In theory, this can come in handy if you need a room somewhere during a very popular travel time when most hotels are booked up; however, these last-minute rooms would likely be very expensive, and furthermore the terms also allows hotels to deny the benefit during “limited dates or special events,” so in practice I’m not sure how useful it’ll be. I, for one, have never taken advantage of it, nor have I ever thought to look into doing so.
Finally, in theory, Titanium members are supposed to get higher priority than Platinums for things like suite upgrades, better rooms, late checkouts, and any special request in general – that’s how you would imagine a loyalty program to work, after all. However, nowhere in the terms and conditions is this explicitly stated, and in practice it isn’t quite clear that this is the case either.
(For example, if a Titanium Elite member is arriving later in the day than a Platinum Elite member, but there’s only one suite upgrade available for the night, who gets that suite? It seems very much up to each individual hotel to decide.)
Your words might carry marginally more weight when you say “as a Titanium Elite member” than “as a Platinum Elite member” when speaking with Marriott hotels over the chat app, but the overall tangible difference is likely to be immaterial.
Finally, some hotels around the world provide Titaniums with additional benefits on an individual basis. For example, the St. Pancras Renaissance Hotel London only allows Titaniums into their Chambers Club lounge, not regular Platinums; meanwhile, many hotels in Asia provide elite members with onsite dining discounts, and Titaniums might be treated to a higher 25% discount while Platinums get 15% or something like that.
My valuation: $100/year
Marriott Should Add More Benefits to Titanium Elite
Adding that all up, we arrive at a total valuation of $900 per year for the incremental benefit of holding Titanium Elite status over Platinum Elite, and thus a valuation of $3,600 per year for being Titanium in general.
When you consider the fact that the bulk of that incremental benefit comes from the Free Night Award worth 40,000 points, though, it’s pretty clear that Marriott could do a much better job of differentiating Titanium from Platinum and giving members more incentive to aim for the 75-night qualification level.

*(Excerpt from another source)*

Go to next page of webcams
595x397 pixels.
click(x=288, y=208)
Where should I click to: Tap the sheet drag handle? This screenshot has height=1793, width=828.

Off the top of my head, come ideas that don’t seem too unreasonable might include:
Complimentary breakfast at Ritz-Carltons or EDITIONs
Access to Marriott’s five-night Travel Packages (which are currently available to timeshare owners only)
Instantly confirmable suite upgrade instruments (rather than Suite Night Awards, which are purely a mechanism to request upgrades in advance and remain subject to availability)
So if you’re on track to become a Platinum for the year, should you go out of your way to aim for Titanium Elite status?
In light of the rather limited incremental benefit, I’d probably advise only doing so if you find yourself around the 72–73 night mark, and would only need a handful of nights to make up the difference. Of course, you might well be willing to work a little harder for Titanium if you have a particularly valuable use in mind for the Free Night Award.
The difference between the Titanium and Platinum elite levels within Marriott Bonvoy is nowhere near as large as the difference between Platinum and Gold, so I’d say that Platinum is a good enough target for the majority of people looking to maximize the Bonvoy program. The major benefit of achieving Titanium is the additional free night award you earn, with United Silver status and Ritz-Carlton suite upgrades representing the icing on the cake.
I certainly hope Marriott introduces some more Titanium benefits to spruce things up as time goes on, and I’m sure I’m not the only Titanium member who feels this way.